Haumer rät daher, die mündliche Examenssituation vorab mit Kommilitonen oder Referendarskollegen zu üben. Auch das Zuhören bei Prüfungen kann helfen, ein Gefühl dafür zu bekommen, wie solch ein Prüfungstag eigentlich abläuft. "Dabei zeigt sich: Die meisten Prüfer sind den Kandidaten wohlgesonnen", so ihre Erfahrung.

Das bestätigt auch Guido Tiesel, stellvertretender Leiter des Landesjustizprüfungsamts Bayern. In Fortbildungen für Prüferinnen und Prüfer weist er darauf hin, dass diese sich an die eigene Prüfungssituation zurückerinnern sollen. "Jeder ist in der Prüfung nervös, es ist schließlich ein ganz besonderer Tag." Er rät den Prüfern, für eine angenehme Atmosphäre zu sorgen: "Ein Lächeln und den Prüflingen viel Erfolg wünschen, kann schon einen Unterschied machen – auch bereits im Vorgespräch."

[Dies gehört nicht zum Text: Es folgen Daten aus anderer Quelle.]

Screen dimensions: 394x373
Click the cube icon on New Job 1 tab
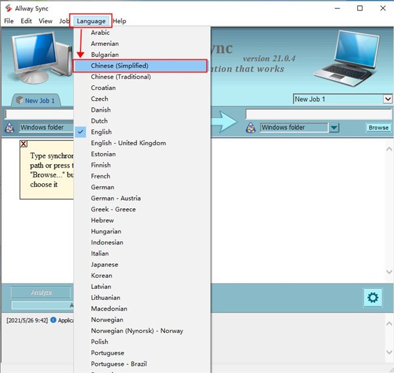click(x=19, y=100)

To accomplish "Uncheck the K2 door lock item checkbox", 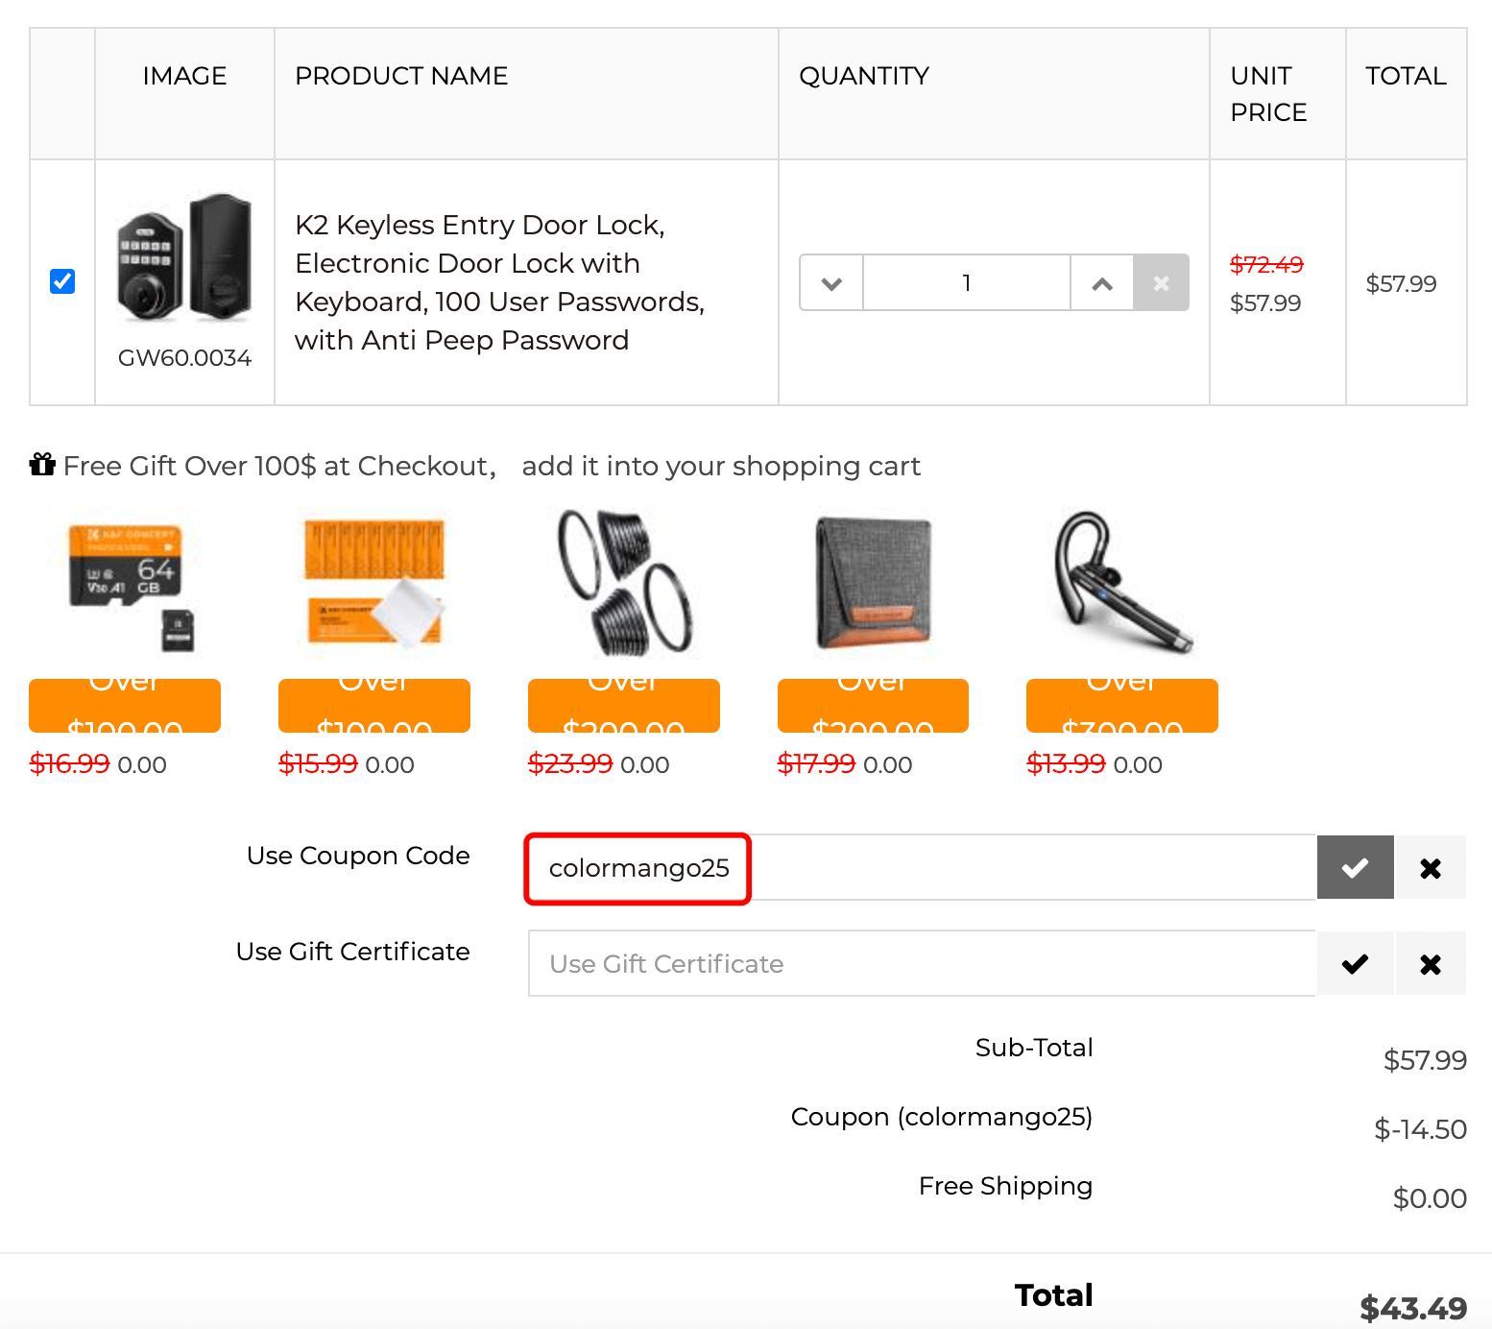I will click(x=62, y=281).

Auch er hat es bisher nur sehr selten erlebt, dass Prüflinge einen Blackout hatten. "Meiner Ansicht nach hilft es dann nicht, wenn der Prüfer sagt: Ich weiß genau, dass Sie das wissen. Ich finde es besser, den Prüfling dann erst einmal in Ruhe zu lassen, die Frage an einen anderen Kandidaten weiterzugeben und dem Prüfling später eine neue Chance zu geben, sein Wissen zu zeigen." Oft wisse ein Examenskandidat ja nur punktuell nicht weiter.    

Haumer rät Studierenden und Referendarinnen und Referendaren bei Nichtwissen, noch mal eine Stufe im Prüfungsschema zurückzugehen oder auf das Gesagte des Vorredners einzugehen. „Wenn gar nichts mehr geht, kann man durchaus sagen, dass man gerade den Faden verloren hat und einen Moment braucht, um sich wieder zu sammeln.“ Das sei allemal besser, als einfach zu schweigen – denn Reden vertreibe in der Regel die Angst.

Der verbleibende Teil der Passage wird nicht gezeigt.